DFT and experimental investigation of nanostructured boron subphthalocyanine chloride-films based hybrid photodiodes: Bridging organic and inorganic materials for sustainable light detection

Abstract

This study presents a comprehensive investigation of boron subphthalocyanine chloride (B-SubPcCl), combining computational and experimental approaches to reveal its unique structural, electronic, and optoelectronic characteristics. DFT calculations at the B3LYP/SDD level reveal that the molecule adopts a non-planar geometry and exhibits a ground-state energy gap of 2.68 eV, a substantial dipole moment of 8.19 D, and a first hyperpolarizability significantly exceeding that of urea, confirming its strong nonlinear optical (NLO) potential. Complementary NBO and MEP analyses demonstrate pronounced intramolecular charge transfer and clearly defined reactive regions, emphasizing the molecule's inherent electronic versatility and suitability for advanced optoelectronic applications. Experimentally, thermally evaporated thin films exhibit uniform nanocrystalline morphology with an average grain size of 27.1 nm and low RMS roughness (∼2.8 nm), as confirmed by HRTEM and AFM. Optical studies reveal multiple band gaps (1.35, 2.24, and 2.78 eV) with broad absorption spanning UV–visible–NIR regions.

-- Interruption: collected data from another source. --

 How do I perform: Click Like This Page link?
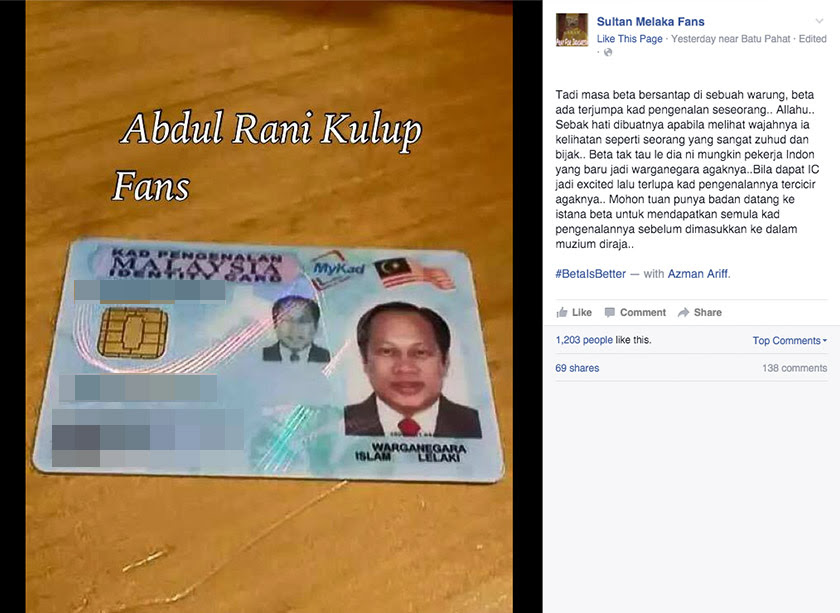coord(629,39)
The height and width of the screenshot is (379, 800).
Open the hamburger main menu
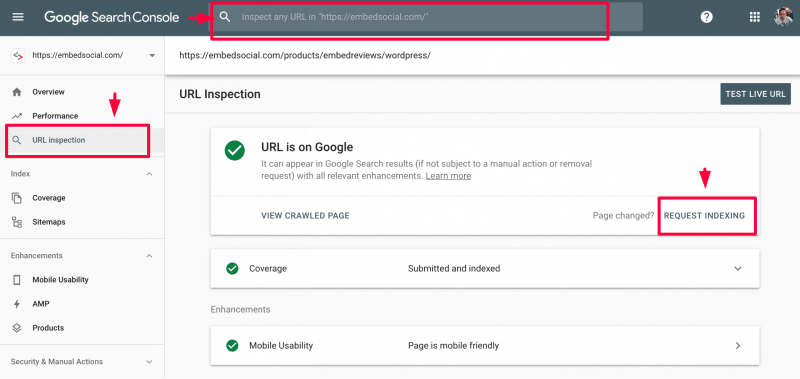(18, 17)
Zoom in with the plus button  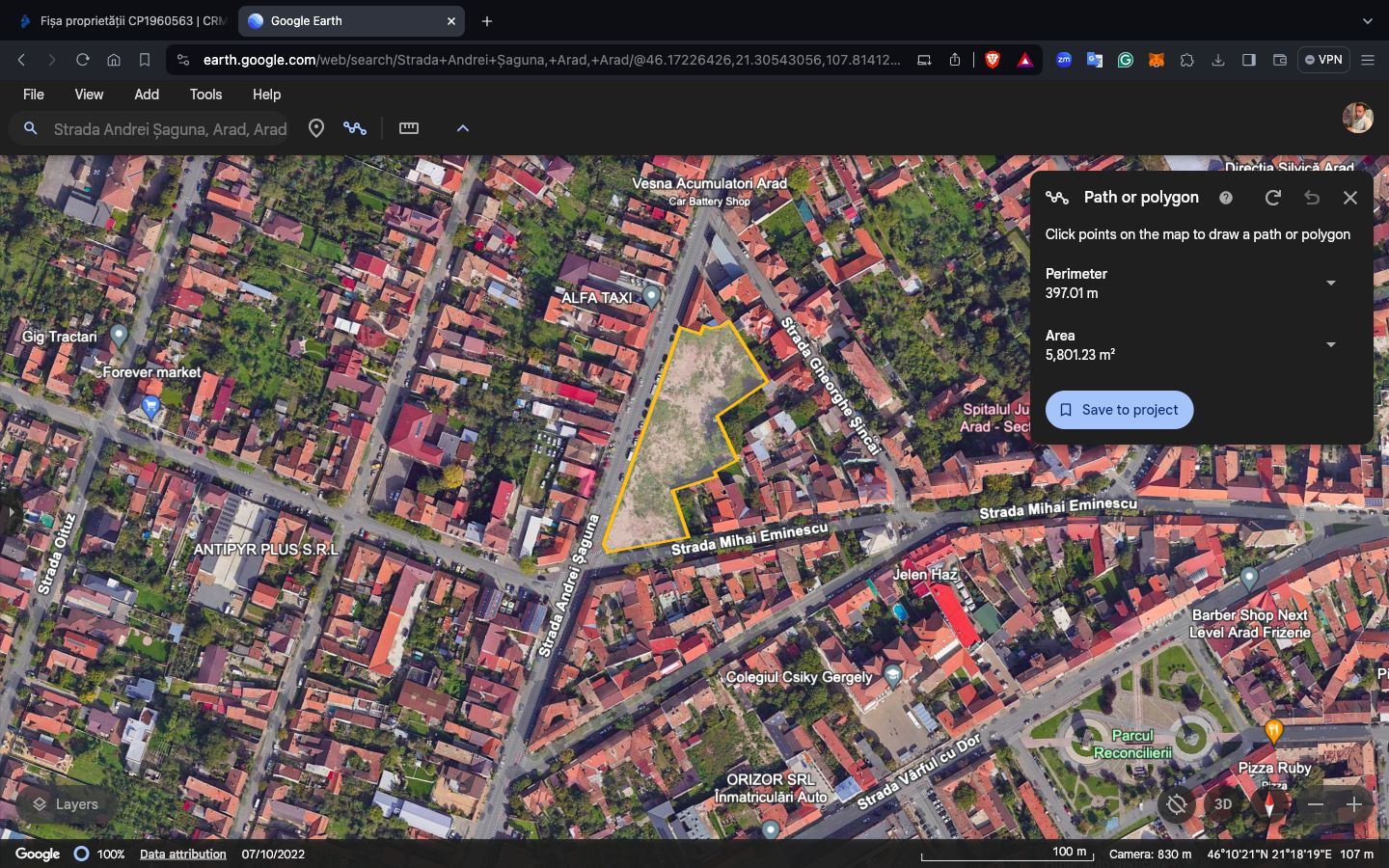tap(1354, 804)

The Au/B-SubPcCl/n-Si/Al heterojunction shows strong rectifying behavior with a dark rectification ratio exceeding 10³, high responsivity, and detectivity, alongside fast, stable phototransient response and a light-dependent resistance ratio above 30 at −2 V. These results establish B-SubPcCl as a highly promising material for advanced optoelectronic and NLO devices, combining computational predictions with experimental validation to highlight its novel multifunctional performance.